Agents of the Police State
Although I was quite well-aware some former intelligence officers worked in the national press, I had no idea of their prevalence.
"Cheong, 57, has been with the paper since 1963. He's proud of the paper and its contribution to modern Singapore. And he's proud, too, of the former intelligence operatives in his newsroom.
There's Chua Lee Hoong, the ST's most prominent political columnist. She might be Singapore's Maureen Dowd, except The New York Times's Dowd didn't work with the secret police for nine years. There's Irene Ho on the foreign desk. She was also an "analyst" with Singapore's intelligence services. So, says Cheong, was Susan Sim, his Jakarta correspondent.
And there's Cheong's boss, Tjong Yik Min. From 1986 to 1993, Tjong was Singapore's most senior secret policeman, running the much feared Internal Security Department, a relic of colonial Britain's insecurities about communism in its Asian empire. Now Tjong is a media mogul, the executive president of SPH, Singapore's virtual print media giant, which controls all but one of the country's newspapers."There is also of course the juicy bit, that describes how efficient they are in framing the national ideology and boundaries of debate and issues.
"But Chua is not coy. "I'm not ashamed about [being ex-ISD]."
Chua is a classic example of the system working for Singaporeans, and Singaporeans paying it back. The Government sent her to Oxford University for a degree in politics, philosophy and economics. Her pro-government columns are perceived by analysts as insights into official thinking. "Is the ST a government mouthpiece?" she asks, then answers herself: "Yes . . . and no".
It's not China's People's Daily, Chua insists. "The key editors are not government appointees or necessarily [the ruling] People's Action Party members but they are loyalists in a general sense.

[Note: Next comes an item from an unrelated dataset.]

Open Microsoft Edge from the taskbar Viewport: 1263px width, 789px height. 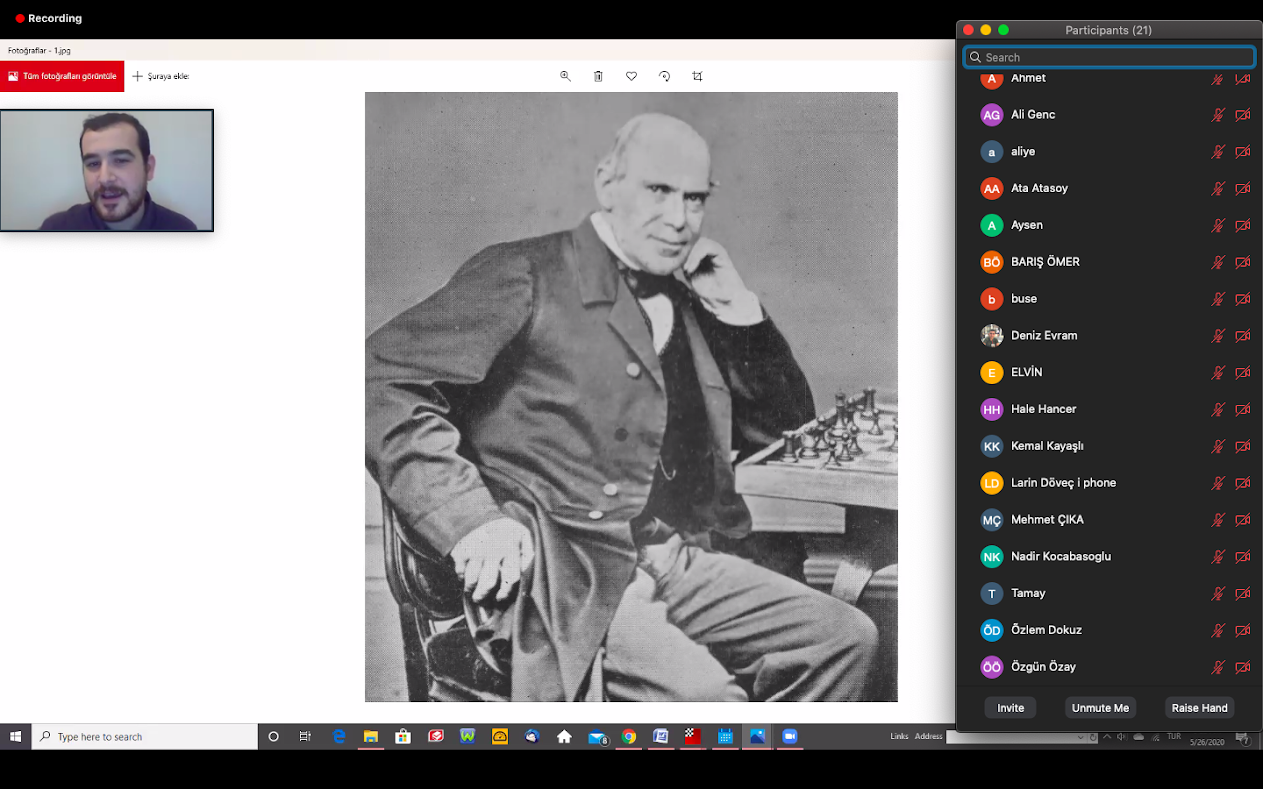339,736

It's true of every major institution in Singapore."
Chua admits Singaporean journalists self-censor – "they do everywhere," she says – but "editorial interference" is too strong a term to describe the input of authorities. "It's much more subtle than that. I would say we are sometimes, but not often these days, reminded to be mindful of the boundaries."

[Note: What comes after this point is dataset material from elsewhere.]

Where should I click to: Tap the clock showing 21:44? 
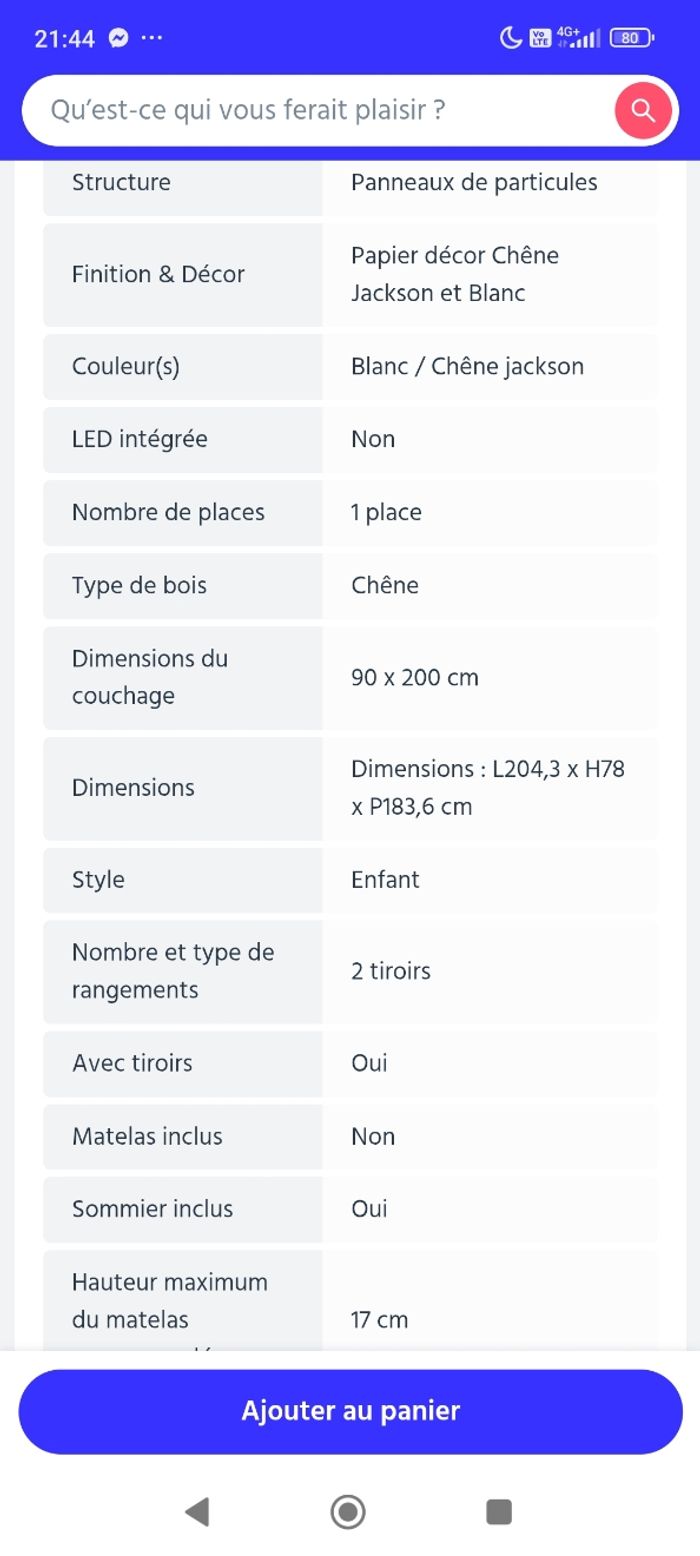point(64,37)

Chua brings to her commentary "certain basic assumptions" about Singapore's national interest. It so happens they often accord with the Government and its over-arching demands of its people.
Part of the challenge, Chua says, of being a journalist and possibly even being a Singaporean is testing boundaries that are "not clearly defined" by the Government, "perhaps on purpose".
"It's part of our culture, part of our maturing as a nation."
How paradoxical it is that Verghese Mathews, "a former Singapore ambassador to Cambodia and visiting fellow at the Institute of Southeast Asian Studies" submitted a letter to the Forum page on misguided self-censorship (though his area of interest had to do with a completely different subject: corporate management). But here is his rationale which can be just as easily applicable to the dangers of self-censorship in news reporting:
"Big countries and major powers, it can be argued, have in place other checks and balances which provide access and expression to alternative ideas and policies.
Can we say the same of a small country like Singapore? What if the very same sources for alternative proposals themselves practise self-censorship?
More importantly, and what bothers me most, is that in such a climate of pervasive self-censorship a bad decision may be perpetuated despite those in the decision-making ladder recognising it as an error. In our system very few will risk career or job security by being the one to point out the error.
We accept that Singapore is vulnerable in many ways. I would suggest that it is in the marketplace of alternative ideas and in dispassionate discussion of alternative policies that this vulnerability is well addressed.
At the end of the day, we are all losers if something meaningful is not undertaken."